Thursday, March 3, 2011

Dualism and Humanity

Ursula LeGuin's motivation for writing The Left Hand of Darkness is in keeping with this course's theme of science fiction being a literature of "cognitive estrangement." By eliminating the concept of a strict gender divide for one of fluidity determined by whether the individual is in a state of kemmer or not LeGuin sought to eliminate the issues of gender association and view the individuals for their underlying humanity. This is in no way following the strain of science fiction being a literature of probable or advanced future technologies. As she states in the Introduction, "science fiction is not predictive; it is descriptive." In her view the business of science fiction is to take a topic in the present and stretch it to far beyond its reasonable reach. In this sense the role of the science fiction author is to challenge the reader's set way of thinking about a topic through a metaphor that focuses on issues of the present without taking on a role reliant on predicting possible future crises.

LeGuin initially moved away from accepting the claim that she set out to challenge the reader's settled way of viewing the world by taking on gender as her central topic. She denied being a feminist writer. In her own words The Left Hand of Darkness is "a book about betrayal and fidelity" rather than issues of gender specifically. However, this topic is unavoidable as by removing gender she calls all the more attention to its presence in our daily lives. In her revision of "Is Gender Necessary Redux" she says,  ["The fact," is however, that there are other aspects to the book, which are involved with its sex/gender aspects quite inextricably] (LeGuin, 8). Thus she acknowledges the unavoidability of facing the issues of sexuality and gender which she initially downplayed for fear of being considered a feminist author.

Indeed, she claims that, "[At the very inception of the whole book, I was interested in writing a novel about people in a society that had never had a war. That came first. The androgyny came second. (Cause and effect? Effect and cause?)]" (LeGuin, 10). For LeGuin diffusion of gender followed from the conception of a world without conflict on the scale of war. This lack of gender duality, one of several lacks including a continuity in seasons, causes a sort of fluidity in form among the Gethens not found in the people of Earth and the larger Ekumen empire.

Genly finds his hosts on Gethen to be androgynous and not clearly indicative of either gender. This is apparent in his encounter with Estraven early on, "yet whenever I thought of him as a man I felt a sense of falseness, of imposture" (LHoD, page 12). This mirrors LeGuin's later lamenting of her own inability to separate her view of a gender neutral people by insisting upon using a masculine pronoun.

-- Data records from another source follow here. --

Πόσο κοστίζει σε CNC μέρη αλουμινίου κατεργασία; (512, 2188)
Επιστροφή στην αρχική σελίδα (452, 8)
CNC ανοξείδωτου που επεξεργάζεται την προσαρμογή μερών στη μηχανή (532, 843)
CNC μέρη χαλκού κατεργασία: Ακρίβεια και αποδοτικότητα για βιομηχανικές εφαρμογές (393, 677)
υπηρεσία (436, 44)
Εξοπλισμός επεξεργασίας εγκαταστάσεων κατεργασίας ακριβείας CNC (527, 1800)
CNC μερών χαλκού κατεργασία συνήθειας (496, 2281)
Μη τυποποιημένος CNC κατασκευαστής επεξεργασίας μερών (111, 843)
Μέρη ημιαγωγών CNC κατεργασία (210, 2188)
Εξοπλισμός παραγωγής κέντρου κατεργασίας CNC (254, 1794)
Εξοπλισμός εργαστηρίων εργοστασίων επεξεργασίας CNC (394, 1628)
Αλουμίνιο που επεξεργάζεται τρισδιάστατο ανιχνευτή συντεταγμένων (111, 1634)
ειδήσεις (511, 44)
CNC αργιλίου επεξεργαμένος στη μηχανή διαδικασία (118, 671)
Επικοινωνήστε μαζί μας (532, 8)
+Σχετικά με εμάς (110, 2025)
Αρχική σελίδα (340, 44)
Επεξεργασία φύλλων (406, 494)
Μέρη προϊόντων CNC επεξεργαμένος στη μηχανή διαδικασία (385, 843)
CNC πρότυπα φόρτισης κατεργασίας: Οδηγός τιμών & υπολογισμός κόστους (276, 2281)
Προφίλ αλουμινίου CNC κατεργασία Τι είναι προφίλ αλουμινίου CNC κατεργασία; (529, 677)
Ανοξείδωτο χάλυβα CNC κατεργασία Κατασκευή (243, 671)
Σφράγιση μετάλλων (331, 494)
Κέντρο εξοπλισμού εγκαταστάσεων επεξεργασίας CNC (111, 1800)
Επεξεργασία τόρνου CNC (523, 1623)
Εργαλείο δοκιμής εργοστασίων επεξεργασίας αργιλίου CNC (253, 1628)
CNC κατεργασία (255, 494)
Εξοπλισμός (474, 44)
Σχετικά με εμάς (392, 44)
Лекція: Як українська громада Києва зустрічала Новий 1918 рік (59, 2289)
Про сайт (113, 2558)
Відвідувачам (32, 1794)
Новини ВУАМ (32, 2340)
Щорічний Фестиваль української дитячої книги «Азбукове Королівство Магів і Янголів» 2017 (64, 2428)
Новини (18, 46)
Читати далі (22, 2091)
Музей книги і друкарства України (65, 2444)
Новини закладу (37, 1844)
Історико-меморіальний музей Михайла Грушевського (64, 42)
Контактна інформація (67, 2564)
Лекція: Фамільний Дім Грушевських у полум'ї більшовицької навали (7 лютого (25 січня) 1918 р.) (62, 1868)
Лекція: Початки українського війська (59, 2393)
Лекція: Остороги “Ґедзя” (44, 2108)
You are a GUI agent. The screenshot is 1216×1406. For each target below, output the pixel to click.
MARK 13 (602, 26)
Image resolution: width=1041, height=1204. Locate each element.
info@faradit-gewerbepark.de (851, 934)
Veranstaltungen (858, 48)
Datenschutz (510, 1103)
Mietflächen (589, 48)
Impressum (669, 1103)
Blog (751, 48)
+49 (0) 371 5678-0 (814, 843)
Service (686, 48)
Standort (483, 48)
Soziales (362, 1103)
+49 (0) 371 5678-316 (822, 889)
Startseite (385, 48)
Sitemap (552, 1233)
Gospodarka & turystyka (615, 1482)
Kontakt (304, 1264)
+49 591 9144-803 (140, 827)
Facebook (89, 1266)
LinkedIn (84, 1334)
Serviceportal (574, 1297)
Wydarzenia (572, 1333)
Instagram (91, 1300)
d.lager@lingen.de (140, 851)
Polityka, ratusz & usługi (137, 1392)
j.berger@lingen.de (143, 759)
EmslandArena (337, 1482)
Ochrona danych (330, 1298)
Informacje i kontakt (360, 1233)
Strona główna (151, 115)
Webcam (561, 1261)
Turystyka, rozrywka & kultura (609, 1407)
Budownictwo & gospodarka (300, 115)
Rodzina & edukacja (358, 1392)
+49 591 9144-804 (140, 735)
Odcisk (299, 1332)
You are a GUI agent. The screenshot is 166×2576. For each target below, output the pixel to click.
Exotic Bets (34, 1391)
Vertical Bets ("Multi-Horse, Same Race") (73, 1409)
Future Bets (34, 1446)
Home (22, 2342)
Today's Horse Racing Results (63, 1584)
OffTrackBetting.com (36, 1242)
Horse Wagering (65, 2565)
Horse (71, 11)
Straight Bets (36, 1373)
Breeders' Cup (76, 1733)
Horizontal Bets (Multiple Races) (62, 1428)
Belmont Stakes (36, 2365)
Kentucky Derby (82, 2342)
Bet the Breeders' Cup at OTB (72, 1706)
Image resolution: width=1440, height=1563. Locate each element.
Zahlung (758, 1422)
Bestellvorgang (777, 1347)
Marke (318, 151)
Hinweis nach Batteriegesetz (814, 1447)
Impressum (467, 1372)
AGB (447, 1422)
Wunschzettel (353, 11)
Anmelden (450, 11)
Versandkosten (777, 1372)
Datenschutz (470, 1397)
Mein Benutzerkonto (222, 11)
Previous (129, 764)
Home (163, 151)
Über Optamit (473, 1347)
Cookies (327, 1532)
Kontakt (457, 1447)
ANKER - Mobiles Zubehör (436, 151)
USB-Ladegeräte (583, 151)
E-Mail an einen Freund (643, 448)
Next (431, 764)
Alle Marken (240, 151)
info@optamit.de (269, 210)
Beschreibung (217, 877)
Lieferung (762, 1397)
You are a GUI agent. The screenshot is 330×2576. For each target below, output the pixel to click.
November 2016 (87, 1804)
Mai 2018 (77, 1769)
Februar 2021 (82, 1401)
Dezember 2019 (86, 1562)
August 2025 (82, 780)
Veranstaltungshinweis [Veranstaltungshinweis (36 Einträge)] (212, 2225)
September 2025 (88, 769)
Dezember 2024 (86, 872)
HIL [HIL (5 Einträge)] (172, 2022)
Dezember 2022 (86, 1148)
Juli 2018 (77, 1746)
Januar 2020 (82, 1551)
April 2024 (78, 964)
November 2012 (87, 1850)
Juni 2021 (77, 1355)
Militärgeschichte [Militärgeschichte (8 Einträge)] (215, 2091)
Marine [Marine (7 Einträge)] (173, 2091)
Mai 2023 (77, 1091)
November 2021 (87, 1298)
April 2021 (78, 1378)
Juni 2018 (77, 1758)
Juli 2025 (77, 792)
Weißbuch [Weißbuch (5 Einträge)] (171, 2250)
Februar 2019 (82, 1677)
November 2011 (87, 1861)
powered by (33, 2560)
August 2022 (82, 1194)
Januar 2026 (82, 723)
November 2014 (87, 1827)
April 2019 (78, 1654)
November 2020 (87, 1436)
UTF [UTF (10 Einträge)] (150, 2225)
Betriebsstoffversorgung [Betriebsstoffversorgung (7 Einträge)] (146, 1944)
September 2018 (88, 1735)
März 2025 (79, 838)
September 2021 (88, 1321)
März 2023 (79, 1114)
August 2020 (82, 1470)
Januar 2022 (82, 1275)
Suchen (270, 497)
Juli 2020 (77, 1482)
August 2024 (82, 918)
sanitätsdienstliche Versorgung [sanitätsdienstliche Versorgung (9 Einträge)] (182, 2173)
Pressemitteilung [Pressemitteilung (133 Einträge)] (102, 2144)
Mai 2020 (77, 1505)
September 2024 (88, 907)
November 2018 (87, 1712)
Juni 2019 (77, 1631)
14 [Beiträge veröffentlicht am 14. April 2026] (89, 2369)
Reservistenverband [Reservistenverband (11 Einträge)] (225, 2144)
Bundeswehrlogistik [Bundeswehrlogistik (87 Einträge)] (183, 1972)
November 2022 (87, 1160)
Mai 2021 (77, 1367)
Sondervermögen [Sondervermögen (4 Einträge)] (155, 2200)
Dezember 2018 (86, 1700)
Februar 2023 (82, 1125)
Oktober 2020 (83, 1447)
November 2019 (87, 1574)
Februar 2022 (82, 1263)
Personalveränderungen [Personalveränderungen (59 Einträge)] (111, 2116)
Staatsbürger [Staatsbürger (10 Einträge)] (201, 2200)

LeGuin's inability at the time of writing the novel to divest herself of this preoccupation with the gendered, male-dominated pronoun shows how she is bound in to the system of expression. That is to say, that her not recognizing the issue with the use of the word "he" indicates how she viewed the words that make up our world in a way that was not tied to gender inequalities, which appears naive. Her opinion on the use of a male instead of a neuter pronoun changes from believing that they don't matter to, [If I had realized how the pronouns I used shaped, directed, controlled my own thinking, I might have been "cleverer"] (LeGuin, page 15).  Through the use of gendered pronouns LeGuin appealed to the mainly male science fiction audience.

Her choice of a firmly male character also establishes the concept that the world is viewed through a male lense. As demonstrated by her choice of pronouns this extends as far as to the author's choice of how to identify the characters. This raises the question of how far our societal reliance on masculinity extends– considering that LeGuin is a woman.